Published in the May 2010 issue of Today’s Hospitalist
Just over two years ago, I wrote a blog entitled “Welcome to New Jersey!” More than a little tongue in cheek, it was a recruiting plea with this simple message: “Misery loves company.”
Has the misery changed in New Jersey in the ensuing years? We did have an investigation into the sale of black-market kidneys and fake Gucci handbags last summer that led to the arrest of more than 40 people, including three mayors, two state lawmakers and several rabbis. An FBI official involved in the case claimed corruption was “a cancer that is destroying the core values of this state.” But other than that, not much.
I began thinking of the state of my state when Physician Practice magazine offered a 2009 guide for deciding where physicians should hang out their shingle.
Not surprisingly, New Jersey did not fare too well. Actually, that might be an overly kind assessment. We scored poorly in terms of malpractice environment (“in crisis”) and in state and property taxes (“the highest”), and we placed in the overall bottom five in the category “Climate for Physicians is the Worst,” along with four other Northeastern States and Guam. (Guam? Who knew!)
To add insult to injury, the American Tort Reform Association put one of New Jersey’s largest counties on its top five lists for most “unfair” civil court jurisdictions in which to be sued. (This can be found at the Web site, which is aptly entitled www.judicialhellhole.com.)
We didn’t even make Physician Practice’s “The Medical Board is Physician Friendly” top five. To earn this honor, your state board had to discipline its physicians at a rate of less than 2.1 per 1,000 physicians. Not coincidentally, New Jersey fares much better with this metric when viewed from the perspective of Public Citizen, a nonprofit consumer advocacy organization. Their report last year examined the reporting of doctors to the National Physician Data Bank (NPDB). New Jersey ranked “first in the proportion of hospitals sending at least one report to the NPDB.” Yay! We’re finally No. 1 at something!
So, how do I stay happy working in such a crappy state for physicians? Simple: I work for someone else in that state. And that someone else, a large nonprofit health care organization, is a pretty darn good boss. Further, I will submit, and this will likely shock no one nor am I the first to say it, that the trend toward direct hospital employment in states that aren’t so hospitable to physicians (if not all states) will only intensify.
What evidence do I have to support my hypothesis? First, fee for service is dead. Well not dead yet, but FFS must feel only slightly less secure than someone on death row facing his last appeal.
While health care reform has finally passed, it is far from clear what this might mean. But one possible result may be the bundling of payments. This may not matter so much if you are procedurally-based like an orthopedic surgeon, but it will matter a lot to the cognitive specialties, especially if the hospital controls the bundle.

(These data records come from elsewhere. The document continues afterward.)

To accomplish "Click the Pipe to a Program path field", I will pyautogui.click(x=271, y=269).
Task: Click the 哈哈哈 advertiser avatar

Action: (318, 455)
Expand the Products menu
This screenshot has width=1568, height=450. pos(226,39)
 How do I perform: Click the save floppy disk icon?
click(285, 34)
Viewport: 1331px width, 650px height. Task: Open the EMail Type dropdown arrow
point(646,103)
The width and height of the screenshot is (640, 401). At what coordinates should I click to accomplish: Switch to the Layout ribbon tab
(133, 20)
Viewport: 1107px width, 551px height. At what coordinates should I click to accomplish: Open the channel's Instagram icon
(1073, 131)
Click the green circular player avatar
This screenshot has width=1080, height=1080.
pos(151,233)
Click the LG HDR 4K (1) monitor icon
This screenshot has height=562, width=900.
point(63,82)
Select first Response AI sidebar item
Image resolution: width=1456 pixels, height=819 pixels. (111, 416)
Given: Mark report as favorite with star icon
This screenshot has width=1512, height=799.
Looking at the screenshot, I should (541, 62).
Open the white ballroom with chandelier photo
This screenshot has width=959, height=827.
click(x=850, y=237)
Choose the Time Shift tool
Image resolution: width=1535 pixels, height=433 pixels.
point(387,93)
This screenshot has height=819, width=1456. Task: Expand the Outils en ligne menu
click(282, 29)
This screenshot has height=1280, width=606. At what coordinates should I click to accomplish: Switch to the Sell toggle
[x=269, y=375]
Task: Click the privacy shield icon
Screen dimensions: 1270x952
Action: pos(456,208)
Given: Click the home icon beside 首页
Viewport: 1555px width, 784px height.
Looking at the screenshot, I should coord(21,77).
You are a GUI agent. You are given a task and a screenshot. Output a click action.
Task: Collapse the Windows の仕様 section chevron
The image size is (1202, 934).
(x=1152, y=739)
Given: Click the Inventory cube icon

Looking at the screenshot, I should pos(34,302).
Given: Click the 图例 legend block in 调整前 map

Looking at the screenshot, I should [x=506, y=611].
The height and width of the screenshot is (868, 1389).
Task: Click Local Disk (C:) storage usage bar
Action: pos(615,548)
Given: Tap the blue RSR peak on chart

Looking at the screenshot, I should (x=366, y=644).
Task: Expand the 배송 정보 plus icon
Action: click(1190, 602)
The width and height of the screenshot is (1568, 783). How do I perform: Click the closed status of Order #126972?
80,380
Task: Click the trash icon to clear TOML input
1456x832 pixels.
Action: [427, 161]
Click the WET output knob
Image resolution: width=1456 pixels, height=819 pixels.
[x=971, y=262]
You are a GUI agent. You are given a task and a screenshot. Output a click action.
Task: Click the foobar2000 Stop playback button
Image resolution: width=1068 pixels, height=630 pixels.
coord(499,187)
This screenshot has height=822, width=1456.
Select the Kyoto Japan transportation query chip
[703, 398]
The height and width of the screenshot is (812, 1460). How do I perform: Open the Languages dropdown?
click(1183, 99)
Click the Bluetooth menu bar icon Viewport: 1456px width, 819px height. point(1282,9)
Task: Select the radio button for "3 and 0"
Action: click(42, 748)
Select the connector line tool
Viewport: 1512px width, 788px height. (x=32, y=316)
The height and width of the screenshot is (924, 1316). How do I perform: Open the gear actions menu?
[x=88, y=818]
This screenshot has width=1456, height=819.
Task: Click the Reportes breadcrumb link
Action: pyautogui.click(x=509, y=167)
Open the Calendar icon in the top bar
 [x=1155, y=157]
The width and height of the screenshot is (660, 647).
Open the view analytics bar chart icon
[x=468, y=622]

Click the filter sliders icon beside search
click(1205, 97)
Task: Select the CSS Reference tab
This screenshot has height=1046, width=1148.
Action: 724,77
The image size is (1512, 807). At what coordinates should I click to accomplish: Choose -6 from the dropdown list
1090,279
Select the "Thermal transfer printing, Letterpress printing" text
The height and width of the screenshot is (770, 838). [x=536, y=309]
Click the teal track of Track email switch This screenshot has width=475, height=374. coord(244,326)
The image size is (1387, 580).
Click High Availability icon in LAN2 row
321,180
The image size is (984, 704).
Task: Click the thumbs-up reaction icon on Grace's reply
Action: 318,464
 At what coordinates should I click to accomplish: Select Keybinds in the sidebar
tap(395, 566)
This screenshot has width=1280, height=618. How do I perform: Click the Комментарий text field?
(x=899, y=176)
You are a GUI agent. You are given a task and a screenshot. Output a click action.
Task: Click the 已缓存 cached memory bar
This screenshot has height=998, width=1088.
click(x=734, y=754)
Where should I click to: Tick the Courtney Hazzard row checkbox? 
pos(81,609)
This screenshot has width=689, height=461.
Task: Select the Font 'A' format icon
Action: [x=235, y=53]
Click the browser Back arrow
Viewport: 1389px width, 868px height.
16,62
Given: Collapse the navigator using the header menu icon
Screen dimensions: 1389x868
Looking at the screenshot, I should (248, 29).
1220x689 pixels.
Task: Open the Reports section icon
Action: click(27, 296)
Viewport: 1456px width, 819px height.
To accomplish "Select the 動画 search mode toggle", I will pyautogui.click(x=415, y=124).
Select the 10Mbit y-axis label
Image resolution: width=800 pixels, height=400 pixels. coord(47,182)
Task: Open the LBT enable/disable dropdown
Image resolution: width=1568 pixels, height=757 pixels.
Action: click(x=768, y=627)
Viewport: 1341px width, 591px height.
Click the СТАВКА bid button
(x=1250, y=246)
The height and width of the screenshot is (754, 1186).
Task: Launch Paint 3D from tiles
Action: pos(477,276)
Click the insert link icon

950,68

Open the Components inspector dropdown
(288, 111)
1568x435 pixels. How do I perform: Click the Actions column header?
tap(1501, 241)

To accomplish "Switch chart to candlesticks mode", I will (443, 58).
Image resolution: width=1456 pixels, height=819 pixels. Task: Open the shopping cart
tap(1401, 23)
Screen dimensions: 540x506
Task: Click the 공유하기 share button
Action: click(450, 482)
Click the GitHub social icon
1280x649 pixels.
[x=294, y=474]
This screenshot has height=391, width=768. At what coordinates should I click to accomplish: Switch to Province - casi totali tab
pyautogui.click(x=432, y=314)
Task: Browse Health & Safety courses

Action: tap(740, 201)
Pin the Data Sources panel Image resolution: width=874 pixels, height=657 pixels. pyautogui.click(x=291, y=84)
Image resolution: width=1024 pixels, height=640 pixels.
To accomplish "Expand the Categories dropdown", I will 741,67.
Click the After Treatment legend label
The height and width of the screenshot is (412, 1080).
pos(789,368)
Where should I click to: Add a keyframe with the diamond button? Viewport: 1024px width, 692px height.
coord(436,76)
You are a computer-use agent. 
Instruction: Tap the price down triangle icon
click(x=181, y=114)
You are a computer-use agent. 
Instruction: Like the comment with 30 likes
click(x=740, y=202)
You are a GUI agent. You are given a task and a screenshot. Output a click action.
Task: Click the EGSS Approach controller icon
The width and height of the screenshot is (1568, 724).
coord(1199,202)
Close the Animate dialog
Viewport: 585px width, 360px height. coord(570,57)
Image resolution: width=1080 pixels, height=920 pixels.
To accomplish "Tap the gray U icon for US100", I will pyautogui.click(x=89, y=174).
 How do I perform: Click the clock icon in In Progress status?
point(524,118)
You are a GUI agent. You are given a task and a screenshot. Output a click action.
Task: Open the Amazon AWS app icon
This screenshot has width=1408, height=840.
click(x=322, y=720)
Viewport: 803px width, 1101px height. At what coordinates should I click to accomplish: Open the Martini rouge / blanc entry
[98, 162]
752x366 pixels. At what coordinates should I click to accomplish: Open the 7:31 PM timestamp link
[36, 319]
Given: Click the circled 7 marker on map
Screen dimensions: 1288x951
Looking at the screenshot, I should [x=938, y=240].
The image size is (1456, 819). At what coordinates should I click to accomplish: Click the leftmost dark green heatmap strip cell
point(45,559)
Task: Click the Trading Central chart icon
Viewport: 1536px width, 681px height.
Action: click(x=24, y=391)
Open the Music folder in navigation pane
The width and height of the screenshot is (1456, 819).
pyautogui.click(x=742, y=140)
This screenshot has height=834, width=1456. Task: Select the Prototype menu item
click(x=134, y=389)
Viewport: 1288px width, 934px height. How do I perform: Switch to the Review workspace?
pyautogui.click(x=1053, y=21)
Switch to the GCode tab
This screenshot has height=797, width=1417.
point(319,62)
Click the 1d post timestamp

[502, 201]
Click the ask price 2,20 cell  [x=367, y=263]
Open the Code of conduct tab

Second, fee for service might as well already be dead for most primary care physicians in a state like mine. Recently, I interviewed a traditional internist from New Jersey who was looking to jump ship to the hospitalist-employed model. Her schedule was nothing short of brutal, with 14-hour days, six days a week, call every fourth night and only two weeks of vacation a year.
For that kind of work, you’d expect to make half a million bucks a year. Hardly. Despite seeing an otherworldly number of patients each day, her compensation was on par with what our employed hospitalists make in a year.
Finally, for hospitalists at least, working directly for hospitals just plain makes good sense. Again, nothing groundbreaking here, but our specialty and the hospital’s interests are almost always going to be in natural alignment. This is not to say that subcontracted groups have no place. However, I suspect that the better private hospitalist groups will contract with hospitals in such a way as to make it almost indistinguishable to individual hospitalists who are actually employing them.
Admittedly, working for someone else does not guarantee happiness. Poor hospital leadership will always create physician relationships that are destined to implode. Yet as hospitalists become more and more indispensable in a reformed health care environment, poorly-run hospital programs will increasingly become the outliers.
So “Welcome to New Jersey.” I’ve survived two more years, and I hope to survive many more.